Exercise goal: Return every line from the one with "Task: Select legend location bottom icon" through the one with "This screenshot has height=812, width=1492.", inclusive, exactly as it appears below.

Recorded data:
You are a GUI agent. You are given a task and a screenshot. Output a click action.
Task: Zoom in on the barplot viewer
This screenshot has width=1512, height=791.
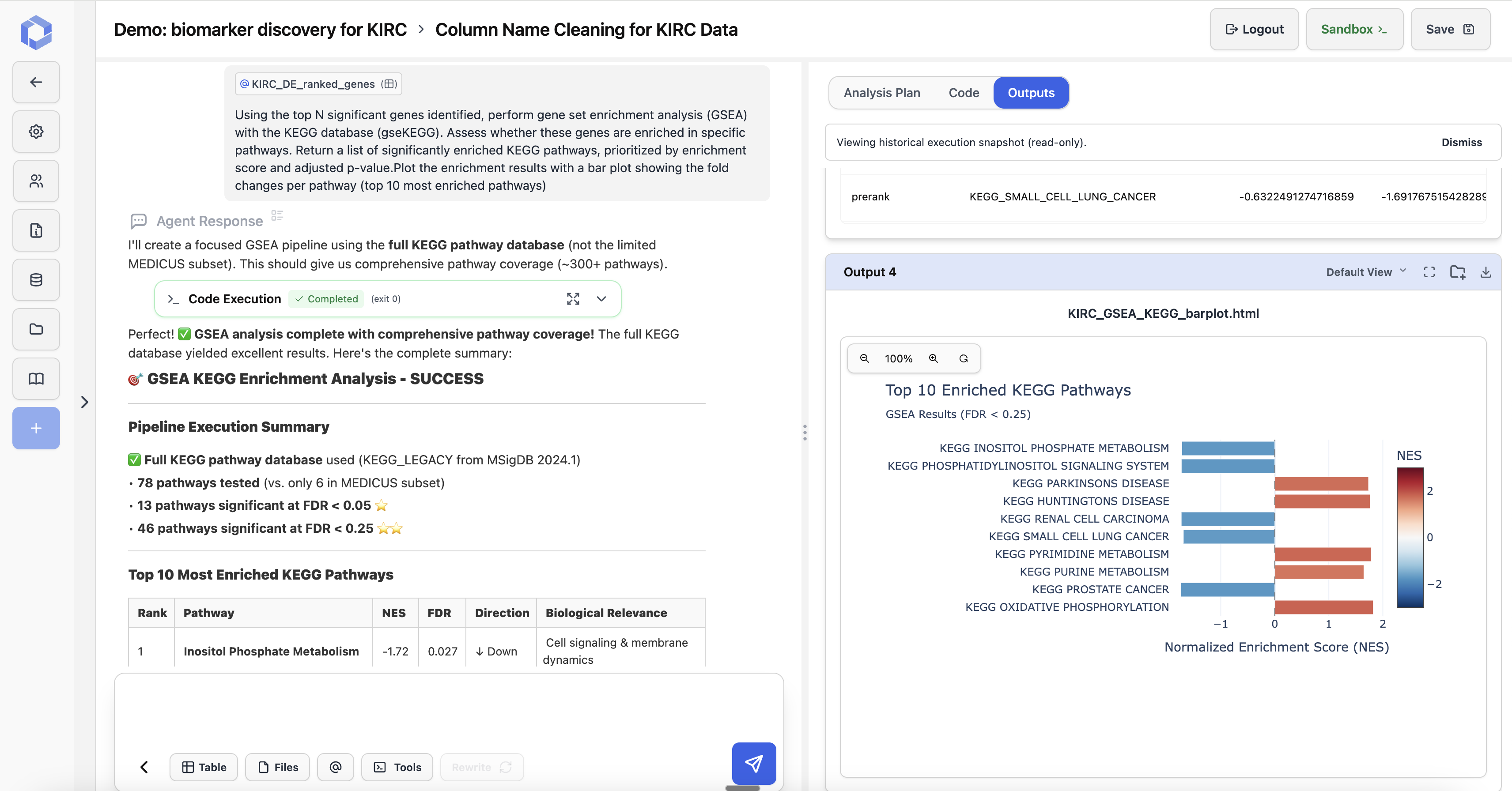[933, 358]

---

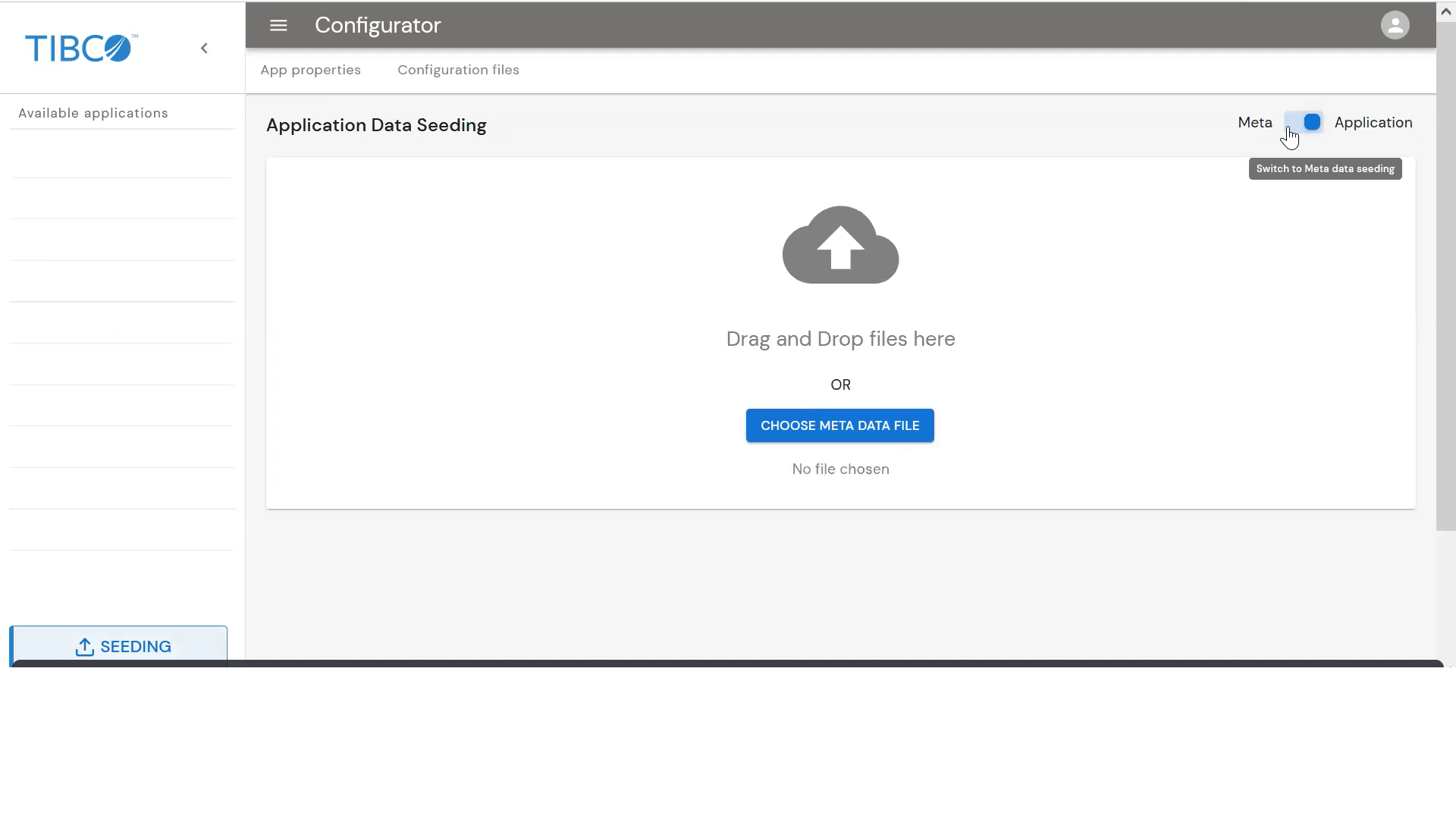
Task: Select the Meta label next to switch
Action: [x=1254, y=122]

* * *

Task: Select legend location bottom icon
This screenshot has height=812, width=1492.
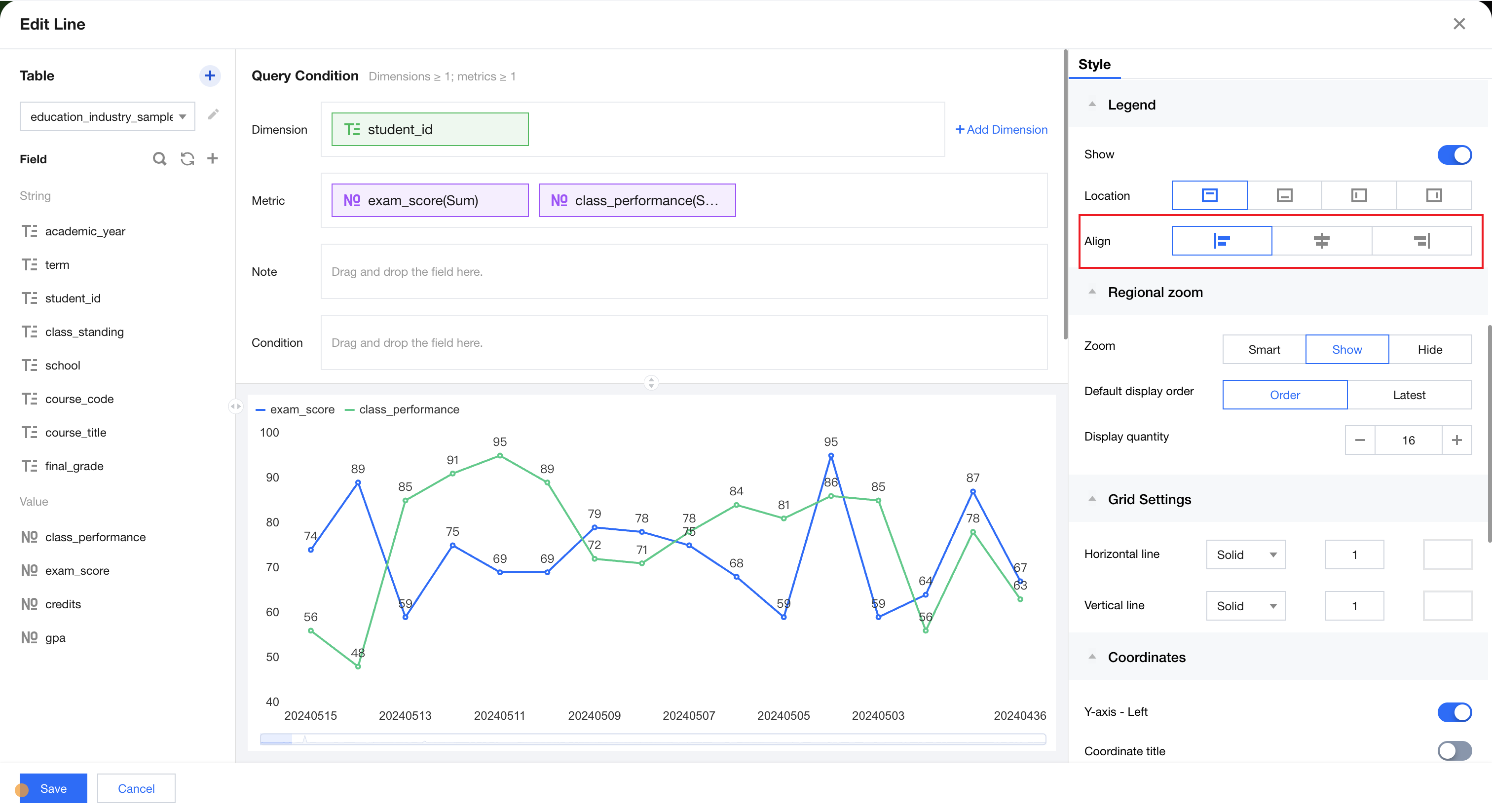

Finished task:
Task: Select legend location bottom icon
This screenshot has height=812, width=1492.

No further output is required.